Eisenman as it is relevant to me:
     Eisenman is well known for his almost formal approach to architecture and his distance as it were from free-form architecture.  But in reading his book the "Formal Critique of Modern Architecture" I could see several similarities between his observations of form and tensegrity.  Firstly he talks a great deal about the volume.  This is very much so what geodesics is about as well.  Geodesics concentrates on how to make the volume efficient.  The apparent rigidity of geodesics if it could be called that is a fallacy.  The geodesic is all about the efficient transfer of load.  There is also much regularity and repetition of form in geodesics that is only now being capitalized on with the advent of computers.  Finally the icosahedron though irregular amongst tensegrity models is a very regular shape with its compression and tension members requiring precise lengths to achieve.  And though the tension wires form a somewhat cellular shape the compression members are very conventional. 

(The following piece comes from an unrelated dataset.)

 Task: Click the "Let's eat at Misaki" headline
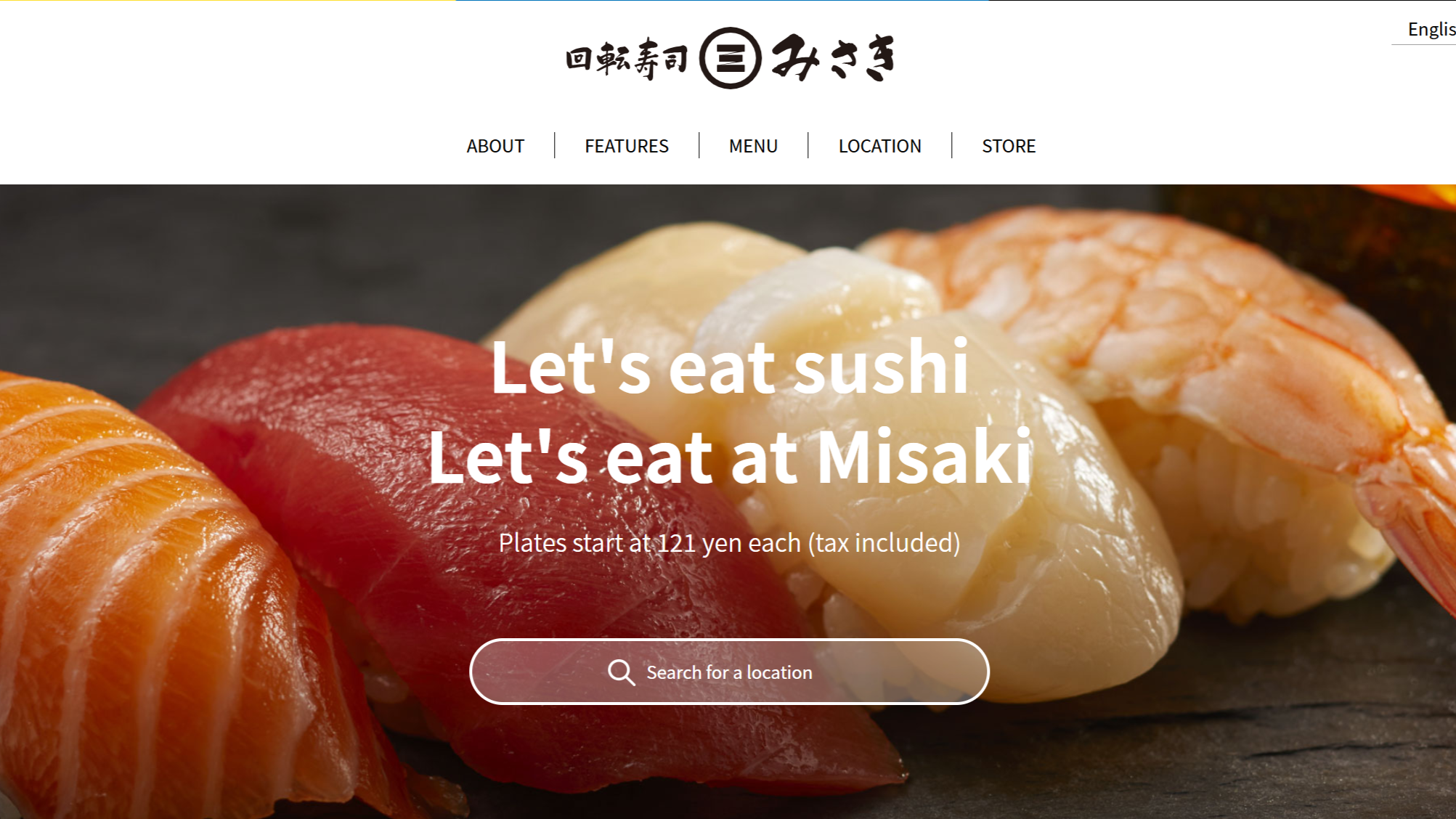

     Eisenman makes the comment in his book that the volume must react to external conditions as well as being able to adapt to various internal situations.  This to me seems to reflect the ideas of tensegrity and geodesics.  I believe the word Eisenman uses is deform.  This is something that can literally be accomplished in geodesics.  I would suggest that though Eisenman was not a proponent of free form architecture the inherent regularity of tensegrity when applied to free form is still along the same track of "Formal Critique of Modern Architecture".

Calatrava's Milwaukee Art Museum: Perhaps Performance Activated Tension
   The museum is basically inspired by flight and the ocean.  Part of it resembles the prow of a ship and the shading device obviously resembles a bird or some other object in flight.  The part of the project that interests me however is the tensional possibilities it suggests.  Though not directly communicating the ideas of tension the shading device indicates the use of the building.  When the wings are up the building is open and when the wings are down it is closed.  This building is a great example of how a building can visually show changing conditions.  Calatrava is influenced by many of the same architects and ideas that have captivated Norman Foster, Otto Frei, and Buckminster Fuller.  His buildings seem to be pushing in the direction I am interested in.